[[ Quoted passage, beginning ]]

Lesbian Day of Visibility is marked annually on 26 April. Jayne Ozanne is a leading LGBTQ+ evangelical and heads the Ozanne Foundation, which works with religious organisations around the world to eliminate discrimination based on sexuality or gender. 

Jayne is a vocal critic of so-called “conversion therapy” and has been working tirelessly to achieve a legislative ban in the UK, where she co-chairs the Ban Conversion Therapy Coalition.

I began by asking Jayne, what does Lesbian Day of Visibility mean to you?
Sadly we know that it is often lesbian women who are some of the most vulnerable in society, they are the most hidden, they are the most forgotten and they are often those who suffer the most horrific hate crime and indeed don’t have the same opportunities in healthcare and in education. It’s right that we look at lesbians and really celebrate some of the wonderful role models that we have, but also put the spotlight on some of the issues we still have to tackle.

Can you give us an insight into your experiences of so-called “conversion therapy”?
I did undergo “conversion therapy” for about 10 years. I willingly chose to put myself through all sorts of forms of religious “conversion therapy” in order to try and “heal” myself. This started after years of me privately praying and begging God to change me. I reached out to people within my church community and asked them to pray with me and for me. They recommended that I saw various Christian counsellors who could go through my past and look at reasons why they thought I was suffering from “same-sex attraction”. They looked at relationships with my parents, with close family members and some of my early romantic relationships, to try and unpick why I found myself “tempted” towards women. This was done in a community of love – people desperately wanting me to be healed, wanting the best for me, but I found myself being terribly vulnerable and open with people I hardly knew, about some of the most intimate things in my life.

Did you try “deliverance ministry”, where people are cleansed of “demons” and/or “evil spirits”?
I got to know people who felt they had a gift in deliverance, often called exorcism, and I was also recommended to see various senior faith leaders who would try and cast out demons of homosexuality or demons of lust. Lots of people have different theories and I would willingly subject myself to this – thinking I was doing the right thing. It is the most horrendous hell to be in, when you know that you are trying your hardest and it’s not working. Therefore the belief is often that you are holding things back, you’re not being honest or you don’t have enough faith.

It sounds potentially very destructive?
The problem is always left with the victim. It is the most hellish, negative cycle to be in, which led me sadly to a place of great despair, my body packing up under the strain, being in hospital, going through tests, trying to work out why I was in so much pain and then having a second breakdown.

As a Christian myself, I believe my Freedom of Religion or Belief stops when it causes harm to other people. 
I completely agree that our freedoms, all our freedoms, are limited to ensure that we don’t cause harm to others. Freedom of Religion or Belief is indeed already regulated by the state in terms of forced marriage or female genital mutilation, where we know it causes harm. That is exactly the same principle with, sadly, having to regulate about religious practices associated with “conversion therapy”. That harm is because of the mental anguish, which I’ve just described, which you put people through as you’re praying for them to change, to become something that they are not, to become straight or to become cisgendered.

Can you sum this up for our readers?
I and others will state, when a religious practice, whether an act of prayer or exorcism or deliverance, is done with the express intention of trying to make you something that you are not, or trying to cause you to be anything other than LGBTQ+, that is harmful to your mental health – it can be physically damaging to you too, it can be sexually damaging to you – we have to be clear that when religious practice is causing harm it must be banned.

[[ Quoted passage, end ]]
[[ Given data, beginning ]]

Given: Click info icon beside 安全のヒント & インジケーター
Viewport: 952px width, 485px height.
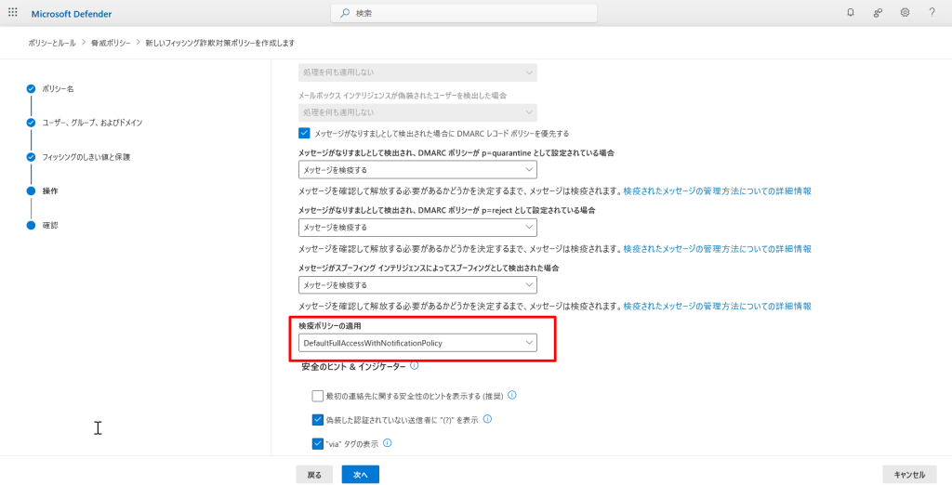Looking at the screenshot, I should click(415, 366).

[[ Given data, end ]]

Exercise requirements:
From the interview with Jayne Ozanne, copy everything from "Lesbian Day of Visibility is" down to "mean to you?".

Expected answer:
Lesbian Day of Visibility is marked annually on 26 April. Jayne Ozanne is a leading LGBTQ+ evangelical and heads the Ozanne Foundation, which works with religious organisations around the world to eliminate discrimination based on sexuality or gender. 

Jayne is a vocal critic of so-called “conversion therapy” and has been working tirelessly to achieve a legislative ban in the UK, where she co-chairs the Ban Conversion Therapy Coalition.

I began by asking Jayne, what does Lesbian Day of Visibility mean to you?